Task brief: Copies of all lines containing the string "extension" are needed from the data below.

(Stored data)
◆ ◆ ◆
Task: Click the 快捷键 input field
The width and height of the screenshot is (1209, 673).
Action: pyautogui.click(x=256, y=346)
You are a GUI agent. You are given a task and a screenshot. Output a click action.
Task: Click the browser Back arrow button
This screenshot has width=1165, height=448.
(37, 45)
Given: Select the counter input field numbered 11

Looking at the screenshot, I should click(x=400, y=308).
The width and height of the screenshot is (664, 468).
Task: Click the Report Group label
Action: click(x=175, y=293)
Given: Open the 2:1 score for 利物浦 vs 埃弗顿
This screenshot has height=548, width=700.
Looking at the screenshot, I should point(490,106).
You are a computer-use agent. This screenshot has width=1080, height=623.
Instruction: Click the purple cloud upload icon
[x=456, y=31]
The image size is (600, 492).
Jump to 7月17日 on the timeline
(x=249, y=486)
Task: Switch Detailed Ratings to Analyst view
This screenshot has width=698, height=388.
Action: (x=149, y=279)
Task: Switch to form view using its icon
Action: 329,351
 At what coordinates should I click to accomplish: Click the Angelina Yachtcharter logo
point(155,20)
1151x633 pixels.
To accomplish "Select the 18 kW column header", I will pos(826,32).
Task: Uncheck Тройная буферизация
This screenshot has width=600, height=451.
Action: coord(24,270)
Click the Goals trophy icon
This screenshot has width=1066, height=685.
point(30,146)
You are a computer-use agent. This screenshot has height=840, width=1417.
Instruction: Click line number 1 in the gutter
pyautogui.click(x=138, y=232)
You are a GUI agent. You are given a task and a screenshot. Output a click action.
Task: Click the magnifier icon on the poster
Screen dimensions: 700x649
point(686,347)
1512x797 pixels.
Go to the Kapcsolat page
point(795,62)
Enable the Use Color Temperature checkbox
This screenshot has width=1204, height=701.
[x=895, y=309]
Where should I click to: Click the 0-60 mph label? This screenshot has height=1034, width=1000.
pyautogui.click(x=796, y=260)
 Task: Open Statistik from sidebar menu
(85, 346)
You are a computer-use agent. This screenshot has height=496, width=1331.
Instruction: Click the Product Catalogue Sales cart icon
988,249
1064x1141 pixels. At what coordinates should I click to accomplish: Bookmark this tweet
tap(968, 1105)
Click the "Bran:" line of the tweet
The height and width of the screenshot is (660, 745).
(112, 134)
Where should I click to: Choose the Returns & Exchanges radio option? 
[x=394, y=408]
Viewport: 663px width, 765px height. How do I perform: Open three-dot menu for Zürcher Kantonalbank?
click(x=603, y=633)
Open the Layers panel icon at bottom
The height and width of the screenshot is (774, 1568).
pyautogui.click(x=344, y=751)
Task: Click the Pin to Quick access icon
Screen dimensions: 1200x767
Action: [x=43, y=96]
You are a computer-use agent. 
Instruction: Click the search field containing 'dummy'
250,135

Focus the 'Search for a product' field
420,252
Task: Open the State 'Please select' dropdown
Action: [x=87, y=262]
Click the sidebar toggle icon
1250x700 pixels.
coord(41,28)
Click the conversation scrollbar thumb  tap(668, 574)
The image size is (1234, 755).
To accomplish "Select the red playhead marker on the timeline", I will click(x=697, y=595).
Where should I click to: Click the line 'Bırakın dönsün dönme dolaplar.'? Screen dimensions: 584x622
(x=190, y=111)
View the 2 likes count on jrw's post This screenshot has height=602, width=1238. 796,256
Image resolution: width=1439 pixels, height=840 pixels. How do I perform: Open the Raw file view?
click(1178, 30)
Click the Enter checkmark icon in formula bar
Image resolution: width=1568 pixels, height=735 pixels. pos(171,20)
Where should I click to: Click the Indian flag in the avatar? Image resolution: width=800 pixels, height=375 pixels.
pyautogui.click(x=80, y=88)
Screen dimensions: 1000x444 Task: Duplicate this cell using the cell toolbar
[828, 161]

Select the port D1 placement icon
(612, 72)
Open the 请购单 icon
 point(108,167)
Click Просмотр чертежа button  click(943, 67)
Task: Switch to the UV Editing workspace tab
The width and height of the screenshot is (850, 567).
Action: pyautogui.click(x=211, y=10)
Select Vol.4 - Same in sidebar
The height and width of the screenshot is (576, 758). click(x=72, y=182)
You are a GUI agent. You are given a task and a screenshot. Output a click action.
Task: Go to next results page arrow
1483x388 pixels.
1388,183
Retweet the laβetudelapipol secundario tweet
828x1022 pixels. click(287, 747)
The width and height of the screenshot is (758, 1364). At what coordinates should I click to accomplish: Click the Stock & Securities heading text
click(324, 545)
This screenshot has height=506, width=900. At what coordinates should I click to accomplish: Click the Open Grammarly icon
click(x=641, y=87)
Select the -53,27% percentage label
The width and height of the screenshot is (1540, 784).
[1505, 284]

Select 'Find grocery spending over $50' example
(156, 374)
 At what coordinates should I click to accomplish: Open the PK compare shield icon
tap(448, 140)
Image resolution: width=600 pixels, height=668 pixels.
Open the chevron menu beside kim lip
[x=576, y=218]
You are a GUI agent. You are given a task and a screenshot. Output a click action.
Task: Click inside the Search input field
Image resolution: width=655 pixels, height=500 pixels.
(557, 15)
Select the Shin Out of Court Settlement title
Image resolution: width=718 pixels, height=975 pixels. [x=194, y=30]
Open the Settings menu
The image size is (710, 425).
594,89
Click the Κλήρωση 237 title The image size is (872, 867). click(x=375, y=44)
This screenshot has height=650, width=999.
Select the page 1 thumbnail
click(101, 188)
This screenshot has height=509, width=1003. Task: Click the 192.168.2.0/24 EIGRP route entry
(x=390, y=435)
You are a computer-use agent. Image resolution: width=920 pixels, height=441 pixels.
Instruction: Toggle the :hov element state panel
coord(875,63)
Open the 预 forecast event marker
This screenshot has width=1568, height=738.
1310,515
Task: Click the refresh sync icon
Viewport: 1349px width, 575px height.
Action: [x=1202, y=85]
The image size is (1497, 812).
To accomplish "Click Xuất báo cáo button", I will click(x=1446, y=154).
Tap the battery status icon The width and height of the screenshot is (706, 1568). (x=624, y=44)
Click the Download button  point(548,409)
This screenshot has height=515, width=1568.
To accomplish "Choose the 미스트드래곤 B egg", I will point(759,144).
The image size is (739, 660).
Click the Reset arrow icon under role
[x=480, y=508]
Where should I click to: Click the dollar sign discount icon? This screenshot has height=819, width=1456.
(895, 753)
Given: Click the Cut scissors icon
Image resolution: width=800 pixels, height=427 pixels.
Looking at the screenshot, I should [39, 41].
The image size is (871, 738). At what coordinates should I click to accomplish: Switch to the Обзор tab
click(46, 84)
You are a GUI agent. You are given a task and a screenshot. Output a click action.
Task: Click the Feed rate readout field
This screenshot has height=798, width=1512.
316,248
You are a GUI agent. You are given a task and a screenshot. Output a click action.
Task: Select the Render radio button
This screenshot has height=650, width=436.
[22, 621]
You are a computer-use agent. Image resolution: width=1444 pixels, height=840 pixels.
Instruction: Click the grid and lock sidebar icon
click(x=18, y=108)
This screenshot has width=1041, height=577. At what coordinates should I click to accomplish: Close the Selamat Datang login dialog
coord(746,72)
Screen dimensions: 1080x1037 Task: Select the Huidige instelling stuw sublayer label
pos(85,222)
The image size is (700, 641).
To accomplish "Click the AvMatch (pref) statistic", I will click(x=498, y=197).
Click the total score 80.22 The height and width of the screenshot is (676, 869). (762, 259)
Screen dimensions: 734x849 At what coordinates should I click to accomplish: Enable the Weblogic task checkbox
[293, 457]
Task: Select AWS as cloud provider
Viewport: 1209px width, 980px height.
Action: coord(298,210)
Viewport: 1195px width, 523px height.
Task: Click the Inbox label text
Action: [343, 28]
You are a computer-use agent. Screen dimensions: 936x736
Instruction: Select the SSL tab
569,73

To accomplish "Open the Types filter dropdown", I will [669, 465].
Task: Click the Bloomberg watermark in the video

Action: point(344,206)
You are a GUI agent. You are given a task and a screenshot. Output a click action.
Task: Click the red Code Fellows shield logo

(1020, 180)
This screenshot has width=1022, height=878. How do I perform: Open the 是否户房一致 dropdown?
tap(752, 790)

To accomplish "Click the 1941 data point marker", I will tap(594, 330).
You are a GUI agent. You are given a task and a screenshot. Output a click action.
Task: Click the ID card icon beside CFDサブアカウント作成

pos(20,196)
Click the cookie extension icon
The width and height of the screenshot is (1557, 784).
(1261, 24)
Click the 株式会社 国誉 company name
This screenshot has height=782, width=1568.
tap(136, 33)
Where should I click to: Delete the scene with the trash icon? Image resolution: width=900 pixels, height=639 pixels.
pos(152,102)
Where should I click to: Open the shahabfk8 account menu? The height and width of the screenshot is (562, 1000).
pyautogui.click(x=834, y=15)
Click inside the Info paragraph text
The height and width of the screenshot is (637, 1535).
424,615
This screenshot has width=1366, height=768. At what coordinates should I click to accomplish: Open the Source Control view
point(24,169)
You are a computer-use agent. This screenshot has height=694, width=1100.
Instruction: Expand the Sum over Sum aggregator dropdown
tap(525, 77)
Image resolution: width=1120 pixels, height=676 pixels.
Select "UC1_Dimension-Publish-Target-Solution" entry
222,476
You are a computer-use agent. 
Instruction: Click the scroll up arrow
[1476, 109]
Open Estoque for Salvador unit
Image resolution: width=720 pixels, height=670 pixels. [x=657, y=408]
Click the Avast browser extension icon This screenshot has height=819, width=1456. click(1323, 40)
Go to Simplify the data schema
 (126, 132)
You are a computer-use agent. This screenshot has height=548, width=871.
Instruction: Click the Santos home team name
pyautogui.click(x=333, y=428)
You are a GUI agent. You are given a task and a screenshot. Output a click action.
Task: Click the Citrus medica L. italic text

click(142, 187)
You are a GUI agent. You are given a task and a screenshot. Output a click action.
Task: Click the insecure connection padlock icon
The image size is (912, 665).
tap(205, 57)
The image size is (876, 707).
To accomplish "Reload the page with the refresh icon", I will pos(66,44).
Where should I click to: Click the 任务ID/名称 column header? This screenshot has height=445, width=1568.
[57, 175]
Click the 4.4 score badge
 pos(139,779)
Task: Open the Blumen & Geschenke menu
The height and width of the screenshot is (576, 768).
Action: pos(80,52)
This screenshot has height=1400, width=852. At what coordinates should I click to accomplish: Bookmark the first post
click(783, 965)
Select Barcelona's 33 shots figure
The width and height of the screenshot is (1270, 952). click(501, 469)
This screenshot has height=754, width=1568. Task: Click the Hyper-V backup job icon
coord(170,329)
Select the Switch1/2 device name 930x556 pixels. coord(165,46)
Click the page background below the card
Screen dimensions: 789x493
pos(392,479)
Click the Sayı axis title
◆ ◆ ◆
Output for this task:
Click the cookie extension icon
Click the Avast browser extension icon This screenshot has height=819, width=1456. click(1323, 40)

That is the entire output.